戦前に日本で製造された軍艦をじっくりと見学できる公園がある
Global News Asia / 2015年3月10日 11時3分
2015年3月8日現在、タイ海軍施設内の公園には日本製軍艦がある。
バンコクに流れる大河・チャオプラヤ河は昔からタイの歴史に大きく関わってきた。14世紀から18世紀まで続いたアユタヤ王朝はこのチャオプラヤ河の上流にあり、外国船の多くがここを遡っていった。
近代では、1890年代に英国から輸入した当時最新式の砲台でチャオプラヤ河に侵入してきたフランスの軍艦と戦った。このときは侵入を阻止できなかったものの、植民地化を避けることができ、当時の国王ラマ5世王は自由の象徴となった。
この砲台があったチャオプラヤ河 河口はプラジュンジョムクラオ要塞と呼ばれ、今は海軍施設の中にある、一般に公開された公園となっている。
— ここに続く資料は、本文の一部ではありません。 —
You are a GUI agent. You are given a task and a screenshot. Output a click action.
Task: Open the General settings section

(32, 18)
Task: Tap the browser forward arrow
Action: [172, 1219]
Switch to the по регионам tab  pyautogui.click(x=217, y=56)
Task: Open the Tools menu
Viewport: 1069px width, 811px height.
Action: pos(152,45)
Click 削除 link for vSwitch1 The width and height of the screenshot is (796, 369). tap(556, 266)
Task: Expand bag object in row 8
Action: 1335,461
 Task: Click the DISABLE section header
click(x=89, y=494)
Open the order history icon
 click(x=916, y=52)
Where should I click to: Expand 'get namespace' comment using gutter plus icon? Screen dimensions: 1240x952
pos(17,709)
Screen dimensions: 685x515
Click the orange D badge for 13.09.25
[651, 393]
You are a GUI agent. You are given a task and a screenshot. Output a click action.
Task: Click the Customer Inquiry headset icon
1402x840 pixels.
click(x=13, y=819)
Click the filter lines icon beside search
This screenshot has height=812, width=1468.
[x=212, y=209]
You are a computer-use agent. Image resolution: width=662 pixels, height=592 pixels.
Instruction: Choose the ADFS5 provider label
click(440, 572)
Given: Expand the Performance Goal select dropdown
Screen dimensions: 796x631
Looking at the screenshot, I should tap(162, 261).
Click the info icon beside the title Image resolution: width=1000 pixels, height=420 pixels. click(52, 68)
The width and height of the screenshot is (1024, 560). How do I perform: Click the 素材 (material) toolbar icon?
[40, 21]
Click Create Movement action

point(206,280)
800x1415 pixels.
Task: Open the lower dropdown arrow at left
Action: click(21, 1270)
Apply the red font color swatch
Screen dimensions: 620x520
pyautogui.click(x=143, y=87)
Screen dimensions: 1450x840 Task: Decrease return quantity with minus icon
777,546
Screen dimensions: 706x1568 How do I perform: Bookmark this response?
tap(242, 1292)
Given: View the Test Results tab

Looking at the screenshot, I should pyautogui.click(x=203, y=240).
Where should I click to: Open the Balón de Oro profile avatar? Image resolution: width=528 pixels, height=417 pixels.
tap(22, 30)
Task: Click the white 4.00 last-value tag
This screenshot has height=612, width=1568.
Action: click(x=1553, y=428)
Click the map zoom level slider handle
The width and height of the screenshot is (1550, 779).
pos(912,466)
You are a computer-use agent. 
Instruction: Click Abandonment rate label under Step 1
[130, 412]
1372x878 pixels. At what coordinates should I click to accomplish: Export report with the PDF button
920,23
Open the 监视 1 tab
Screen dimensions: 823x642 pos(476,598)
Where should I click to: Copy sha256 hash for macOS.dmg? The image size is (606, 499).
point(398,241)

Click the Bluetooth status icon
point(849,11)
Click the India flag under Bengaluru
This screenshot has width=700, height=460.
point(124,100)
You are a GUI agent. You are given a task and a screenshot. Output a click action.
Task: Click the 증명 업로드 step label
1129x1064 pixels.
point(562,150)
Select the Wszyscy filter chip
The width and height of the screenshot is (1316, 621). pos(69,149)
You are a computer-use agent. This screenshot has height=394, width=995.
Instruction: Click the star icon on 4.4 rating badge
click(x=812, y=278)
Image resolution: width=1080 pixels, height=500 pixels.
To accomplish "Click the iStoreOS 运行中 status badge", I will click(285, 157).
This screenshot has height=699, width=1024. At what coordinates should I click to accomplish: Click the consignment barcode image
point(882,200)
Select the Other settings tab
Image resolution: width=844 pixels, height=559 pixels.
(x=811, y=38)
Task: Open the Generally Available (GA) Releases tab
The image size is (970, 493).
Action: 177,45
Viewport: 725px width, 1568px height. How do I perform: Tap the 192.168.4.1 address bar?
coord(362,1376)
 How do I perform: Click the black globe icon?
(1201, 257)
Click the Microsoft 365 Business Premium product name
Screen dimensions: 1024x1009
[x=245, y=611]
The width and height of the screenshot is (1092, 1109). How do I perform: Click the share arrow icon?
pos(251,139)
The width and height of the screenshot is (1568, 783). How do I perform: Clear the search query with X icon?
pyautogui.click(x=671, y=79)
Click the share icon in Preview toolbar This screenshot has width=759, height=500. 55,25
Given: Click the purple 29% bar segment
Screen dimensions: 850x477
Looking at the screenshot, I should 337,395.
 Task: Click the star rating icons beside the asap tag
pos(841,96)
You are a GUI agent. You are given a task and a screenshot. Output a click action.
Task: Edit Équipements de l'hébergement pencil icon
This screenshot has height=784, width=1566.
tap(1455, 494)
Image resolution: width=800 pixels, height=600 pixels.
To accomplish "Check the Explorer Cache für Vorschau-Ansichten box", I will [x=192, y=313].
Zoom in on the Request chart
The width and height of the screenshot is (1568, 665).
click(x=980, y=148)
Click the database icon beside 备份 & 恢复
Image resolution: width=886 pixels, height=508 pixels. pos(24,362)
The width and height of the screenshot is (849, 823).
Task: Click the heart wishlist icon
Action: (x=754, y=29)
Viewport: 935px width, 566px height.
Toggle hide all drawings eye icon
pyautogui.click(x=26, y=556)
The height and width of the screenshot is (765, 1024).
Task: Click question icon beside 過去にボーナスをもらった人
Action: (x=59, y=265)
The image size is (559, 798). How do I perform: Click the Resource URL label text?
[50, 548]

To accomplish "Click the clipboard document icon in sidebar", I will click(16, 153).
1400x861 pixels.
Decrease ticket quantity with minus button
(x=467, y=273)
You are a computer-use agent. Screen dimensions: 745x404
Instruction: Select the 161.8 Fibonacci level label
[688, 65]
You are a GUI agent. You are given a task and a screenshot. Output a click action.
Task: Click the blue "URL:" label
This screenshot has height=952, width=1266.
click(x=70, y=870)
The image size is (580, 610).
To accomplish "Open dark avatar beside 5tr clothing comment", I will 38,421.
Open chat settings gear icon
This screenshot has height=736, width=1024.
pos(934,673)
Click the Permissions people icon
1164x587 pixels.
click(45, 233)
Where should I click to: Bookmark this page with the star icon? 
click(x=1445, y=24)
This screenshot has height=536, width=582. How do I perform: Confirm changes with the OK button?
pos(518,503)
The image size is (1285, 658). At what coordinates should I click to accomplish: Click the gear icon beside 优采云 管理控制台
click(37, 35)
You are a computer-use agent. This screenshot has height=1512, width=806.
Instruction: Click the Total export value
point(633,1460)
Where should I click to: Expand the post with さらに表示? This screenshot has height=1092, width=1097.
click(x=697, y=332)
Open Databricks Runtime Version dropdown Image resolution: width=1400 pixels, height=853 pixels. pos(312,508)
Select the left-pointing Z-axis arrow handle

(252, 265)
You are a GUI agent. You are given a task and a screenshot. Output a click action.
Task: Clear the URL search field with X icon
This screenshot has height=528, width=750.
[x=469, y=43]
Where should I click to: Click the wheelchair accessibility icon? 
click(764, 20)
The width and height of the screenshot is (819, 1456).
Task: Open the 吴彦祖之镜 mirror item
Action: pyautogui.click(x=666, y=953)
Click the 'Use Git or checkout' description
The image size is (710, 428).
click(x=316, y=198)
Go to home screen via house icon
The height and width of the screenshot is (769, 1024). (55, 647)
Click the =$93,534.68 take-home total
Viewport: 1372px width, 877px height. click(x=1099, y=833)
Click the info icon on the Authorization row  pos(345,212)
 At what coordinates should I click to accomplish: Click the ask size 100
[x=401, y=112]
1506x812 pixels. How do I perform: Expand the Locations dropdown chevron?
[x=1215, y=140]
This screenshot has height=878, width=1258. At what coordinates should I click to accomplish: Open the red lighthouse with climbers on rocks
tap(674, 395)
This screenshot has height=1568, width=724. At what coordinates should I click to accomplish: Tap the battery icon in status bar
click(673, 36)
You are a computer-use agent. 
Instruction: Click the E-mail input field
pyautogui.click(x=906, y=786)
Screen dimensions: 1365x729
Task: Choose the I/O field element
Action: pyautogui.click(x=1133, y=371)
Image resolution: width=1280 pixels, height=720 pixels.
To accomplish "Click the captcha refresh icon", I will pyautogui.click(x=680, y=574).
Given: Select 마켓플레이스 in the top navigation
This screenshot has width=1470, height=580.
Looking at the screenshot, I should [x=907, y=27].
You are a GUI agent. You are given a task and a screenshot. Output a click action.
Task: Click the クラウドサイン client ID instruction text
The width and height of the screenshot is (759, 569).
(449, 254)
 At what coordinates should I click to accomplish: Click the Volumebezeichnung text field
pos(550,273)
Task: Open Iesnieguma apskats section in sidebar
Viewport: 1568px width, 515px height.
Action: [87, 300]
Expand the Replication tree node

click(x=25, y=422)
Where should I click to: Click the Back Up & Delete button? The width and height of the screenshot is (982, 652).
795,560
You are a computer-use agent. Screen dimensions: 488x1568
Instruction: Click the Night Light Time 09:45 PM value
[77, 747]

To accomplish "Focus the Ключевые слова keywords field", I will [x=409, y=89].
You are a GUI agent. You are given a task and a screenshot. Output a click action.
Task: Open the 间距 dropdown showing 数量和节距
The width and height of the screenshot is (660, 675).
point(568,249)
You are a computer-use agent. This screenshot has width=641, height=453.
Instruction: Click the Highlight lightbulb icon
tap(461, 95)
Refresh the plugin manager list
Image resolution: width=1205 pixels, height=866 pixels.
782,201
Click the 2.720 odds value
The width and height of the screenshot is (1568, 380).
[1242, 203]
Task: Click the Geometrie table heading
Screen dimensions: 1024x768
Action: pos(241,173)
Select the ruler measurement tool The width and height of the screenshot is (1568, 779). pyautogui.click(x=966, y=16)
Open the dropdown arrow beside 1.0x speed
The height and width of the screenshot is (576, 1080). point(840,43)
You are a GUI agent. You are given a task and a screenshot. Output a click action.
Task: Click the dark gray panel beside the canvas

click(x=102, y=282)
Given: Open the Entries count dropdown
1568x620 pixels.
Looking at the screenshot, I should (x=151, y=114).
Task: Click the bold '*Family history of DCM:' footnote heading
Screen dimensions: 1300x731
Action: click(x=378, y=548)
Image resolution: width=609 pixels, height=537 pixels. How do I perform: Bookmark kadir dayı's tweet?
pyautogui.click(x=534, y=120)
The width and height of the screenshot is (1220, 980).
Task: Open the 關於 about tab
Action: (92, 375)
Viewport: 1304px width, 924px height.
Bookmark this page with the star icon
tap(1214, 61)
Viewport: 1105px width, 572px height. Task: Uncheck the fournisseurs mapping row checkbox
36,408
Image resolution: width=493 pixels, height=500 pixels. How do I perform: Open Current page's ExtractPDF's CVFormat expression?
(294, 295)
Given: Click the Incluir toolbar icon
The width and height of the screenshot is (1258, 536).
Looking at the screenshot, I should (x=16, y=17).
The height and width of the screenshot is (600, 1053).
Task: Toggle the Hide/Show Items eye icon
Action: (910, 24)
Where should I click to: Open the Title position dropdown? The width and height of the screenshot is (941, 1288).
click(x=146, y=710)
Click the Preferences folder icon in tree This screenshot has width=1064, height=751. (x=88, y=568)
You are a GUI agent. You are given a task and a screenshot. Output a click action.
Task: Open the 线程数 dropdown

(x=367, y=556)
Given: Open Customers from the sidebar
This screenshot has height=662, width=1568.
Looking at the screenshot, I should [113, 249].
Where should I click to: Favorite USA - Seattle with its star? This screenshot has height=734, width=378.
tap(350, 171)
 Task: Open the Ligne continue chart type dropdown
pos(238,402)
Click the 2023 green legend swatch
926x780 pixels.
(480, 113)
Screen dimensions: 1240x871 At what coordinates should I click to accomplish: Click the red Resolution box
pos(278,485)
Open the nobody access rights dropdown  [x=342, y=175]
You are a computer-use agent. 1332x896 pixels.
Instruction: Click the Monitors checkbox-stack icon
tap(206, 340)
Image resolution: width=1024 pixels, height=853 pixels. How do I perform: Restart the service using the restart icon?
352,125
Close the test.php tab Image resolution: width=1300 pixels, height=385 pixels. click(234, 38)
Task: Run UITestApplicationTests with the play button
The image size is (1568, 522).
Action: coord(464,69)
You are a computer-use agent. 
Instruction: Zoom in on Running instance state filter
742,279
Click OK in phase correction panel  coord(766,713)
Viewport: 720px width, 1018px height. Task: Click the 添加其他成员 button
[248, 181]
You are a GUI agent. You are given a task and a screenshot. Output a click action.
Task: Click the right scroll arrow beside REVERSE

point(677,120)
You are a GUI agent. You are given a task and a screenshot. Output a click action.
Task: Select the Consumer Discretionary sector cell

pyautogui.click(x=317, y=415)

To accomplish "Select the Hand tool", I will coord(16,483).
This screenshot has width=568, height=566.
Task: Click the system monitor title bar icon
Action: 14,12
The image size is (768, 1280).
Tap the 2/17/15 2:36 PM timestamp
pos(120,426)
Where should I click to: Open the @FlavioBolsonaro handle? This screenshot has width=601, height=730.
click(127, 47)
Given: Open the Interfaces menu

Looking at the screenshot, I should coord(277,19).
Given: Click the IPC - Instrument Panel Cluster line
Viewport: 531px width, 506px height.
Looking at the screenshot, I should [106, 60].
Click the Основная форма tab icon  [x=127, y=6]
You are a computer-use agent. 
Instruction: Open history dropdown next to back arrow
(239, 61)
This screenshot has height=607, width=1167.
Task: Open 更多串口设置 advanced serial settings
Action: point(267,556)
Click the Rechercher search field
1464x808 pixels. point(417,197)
公園にはラマ5世王の銅像があるのでタイ人にとっては神聖な場所であるが、日本人にとっても実に関係が深く、興味深い場所になっている。というのも、この公園に展示されている軍艦が戦前に日本で製造された船だからだ。
展示されているのはメークロン号で、1937年に横須賀で建造、タイ海軍に納入され、1976年ごろまで現役で活躍。その後は練習艦として使用され、1996年に退役し、この公園に展示されることになった。
メークロン号は昼間は開放されているので、展示品でありながら艦内のほぼすべてに入り、装備に触ることができる。日本では考えられないことだが、タイを始め、東南アジア諸国の博物館はこのように展示品に触れることができる場合が多い。その代わり、本来あった形のままなので、メークロン号の船橋に上がるには急な階段を登ったりしなければならず、足を滑らせたらかなり危ない面もある。
バンコクの郊外で日本の歴史に触れてみるのもまたひとつの観光としてオススメしたい。